___ Available data

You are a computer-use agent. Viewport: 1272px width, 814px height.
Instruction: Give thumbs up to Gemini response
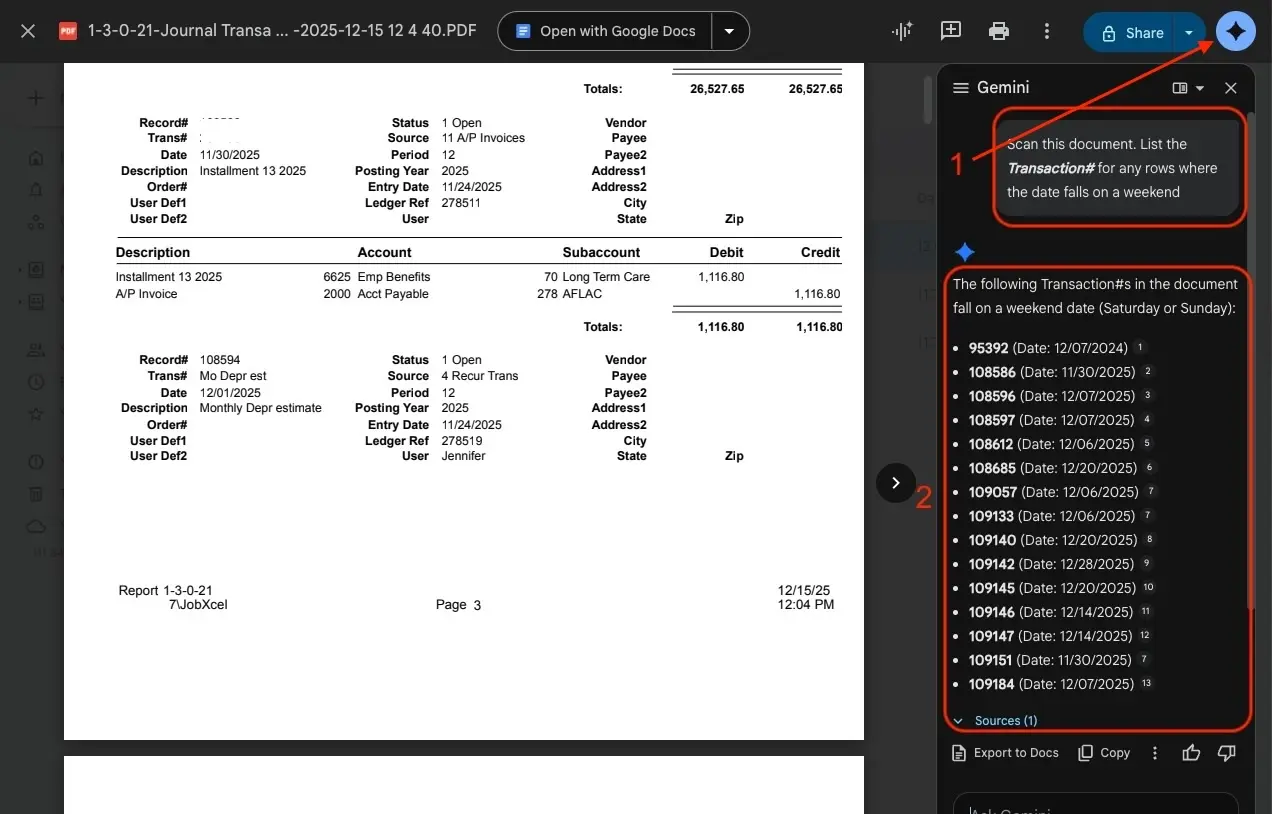(x=1190, y=753)
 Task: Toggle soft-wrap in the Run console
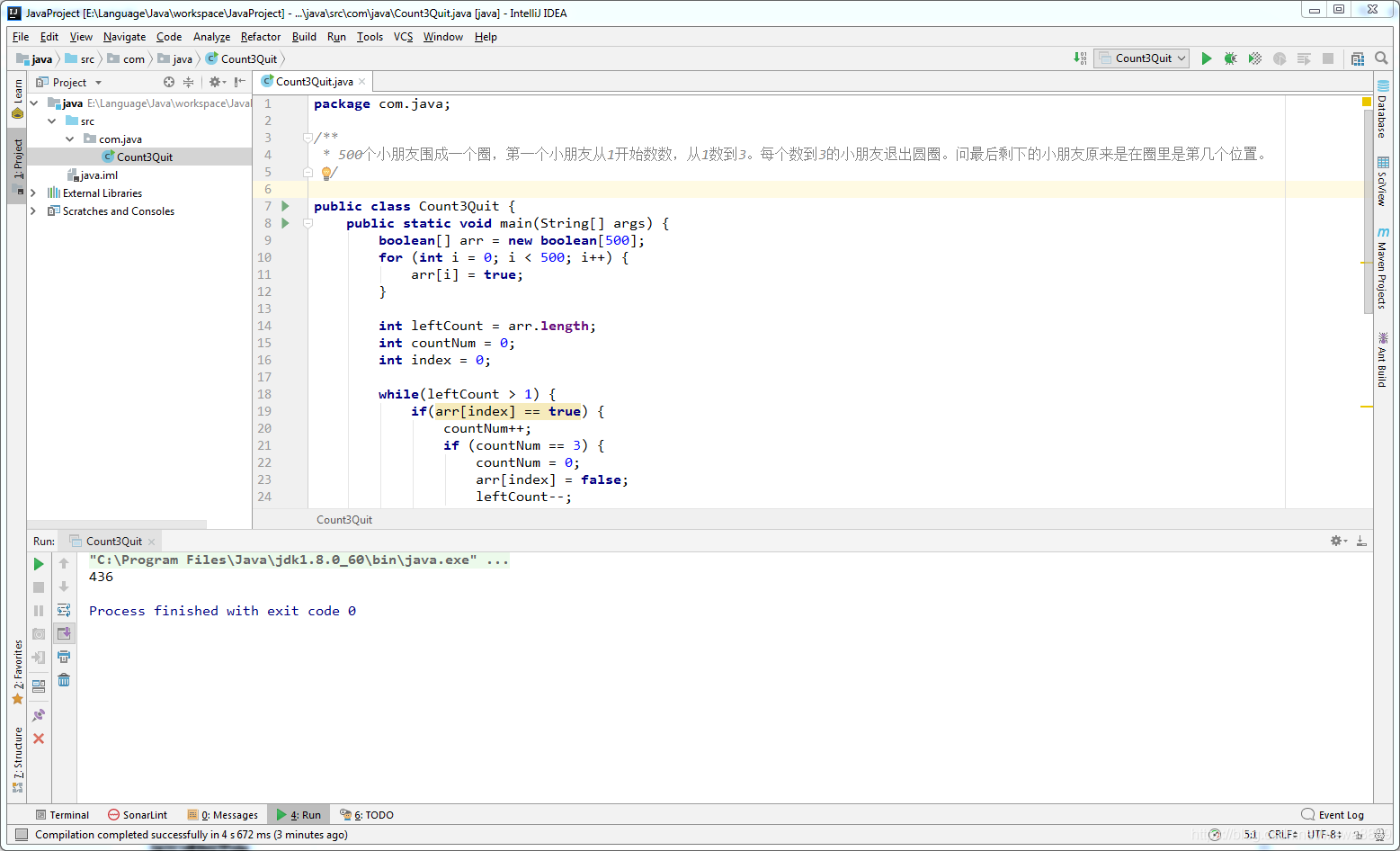[x=63, y=610]
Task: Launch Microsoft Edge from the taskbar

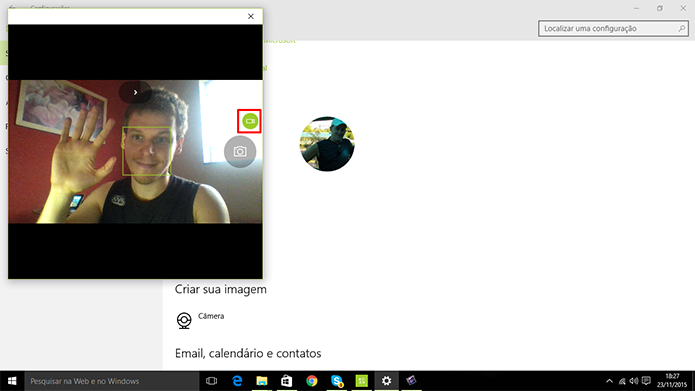Action: 237,381
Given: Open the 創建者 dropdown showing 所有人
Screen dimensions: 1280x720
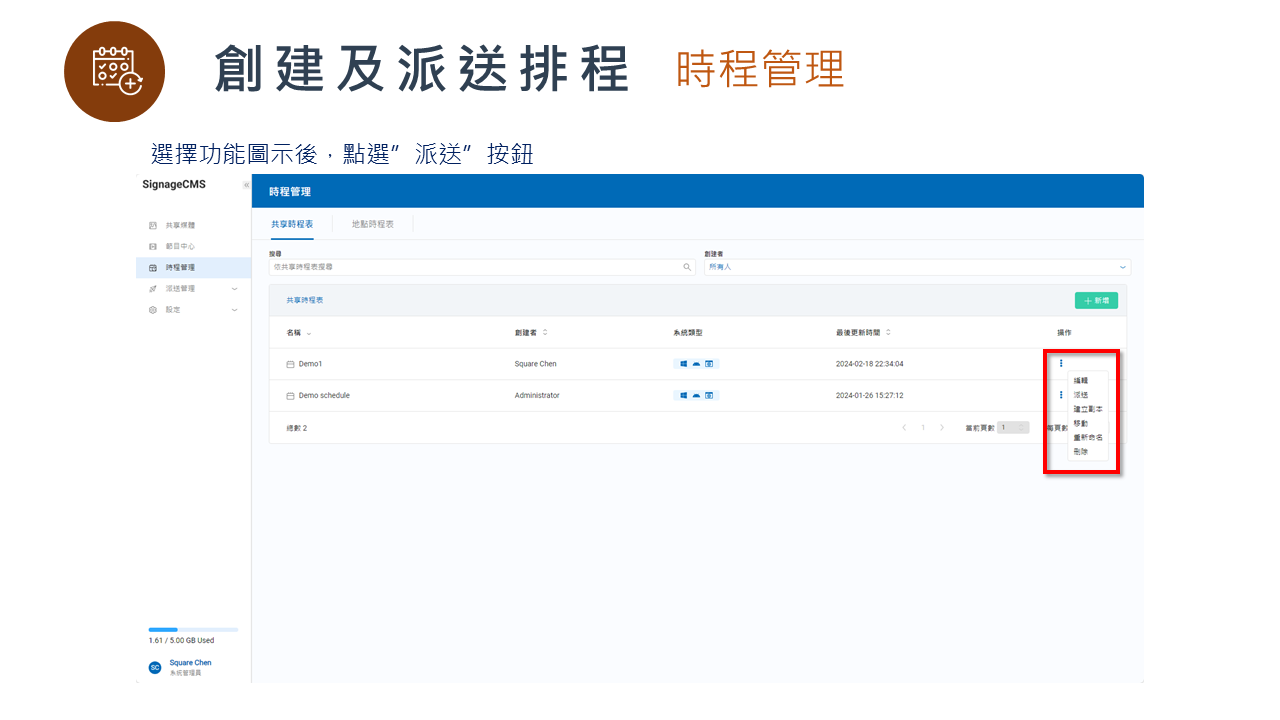Looking at the screenshot, I should 917,267.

______

Your instructions
Exactly as they appear above, write out all the entries, without pictures.

Answer section
You are a computer-use agent. Viewport: 1272px width, 814px height.
Instruction: Give thumbs up to Gemini response
(x=1190, y=753)
 Task: Toggle soft-wrap in the Run console
[x=63, y=610]
Task: Launch Microsoft Edge from the taskbar

Action: 237,381
Given: Open the 創建者 dropdown showing 所有人
Screen dimensions: 1280x720
Looking at the screenshot, I should 917,267.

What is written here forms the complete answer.